American businesses say working with China is getting harder, despite government rhetoric about free trade
Chinese President Xi Jinping stood in front of the world’s financial elite this week and fiercely championed free trade. But for many foreign companies, doing business in China is getting harder.
Many American companies, confronted with a chillier reception and murky regulatory hurdles, are rethinking their investments, according to a survey released Wednesday by the American Chamber of Commerce in China.
These concerns come as the nation’s economy slows, new digital laws threaten to undermine foreign competition and tensions between China and the incoming Trump administration risk the dawn of a trade war.
Xi, speaking to CEOs and political leaders Tuesday at the World Economic Forum in Davos, Switzerland, likened the pursuit of protectionism to “locking oneself in a dark room.”
But 4 out of 5 U.S. businesses in China said the country feels less welcome to foreign businesses than in the past, up slightly from the previous year. Some attribute the change to increased protectionism and a challenging economic environment. Others see the rise of domestic companies — and favorable polices toward them — as a major factor. More than half said they were treated unfairly.
Xi’s free trade message “is certainly welcome,” William Zarit, the chamber’s chairman, said at a news conference announcing the annual report. “We just haven’t seen the follow-up.”

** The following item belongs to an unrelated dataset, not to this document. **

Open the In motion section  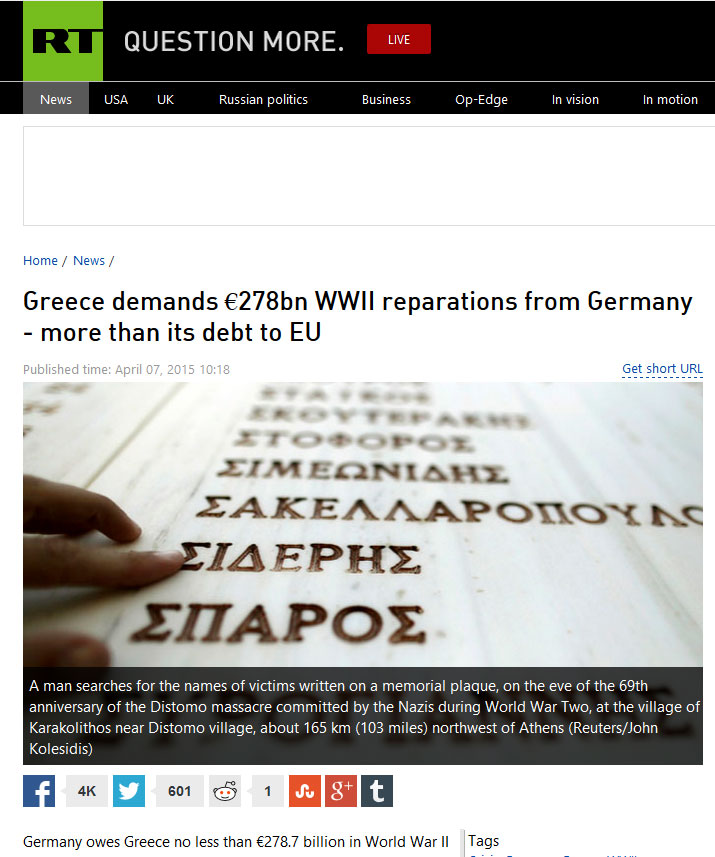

More than 500 members, including tech, manufacturing and other fields, participated in the 2017 business climate survey, which includes companies of all sizes.
Businesses listed fears of increased Chinese protectionism third in their five biggest challenges.
Companies that consider China among their top three global priorities dropped from 78% in 2012 to 56% in the latest survey. A third of businesses do not plan to increase investment in 2017; half will maintain or reduce their staff. The degree to which those do plan to expand investment has dropped to its lowest level since 2009.
Worries about U.S.-China relations may help fuel that hesitation. More than 70% of companies believe bilateral relations are critical to their business. But the vast majority think they will stay the same or deteriorate.
Incoming U.S. President Donald Trump, who takes office Friday, has labeled China a currency manipulator, accused it of “raping” America and vowed to raise tariffs. He also has threatened to turn the U.S. understanding that Taiwan is part of a united China — a bedrock of diplomatic relations between Beijing and Washington — into a bargaining chip.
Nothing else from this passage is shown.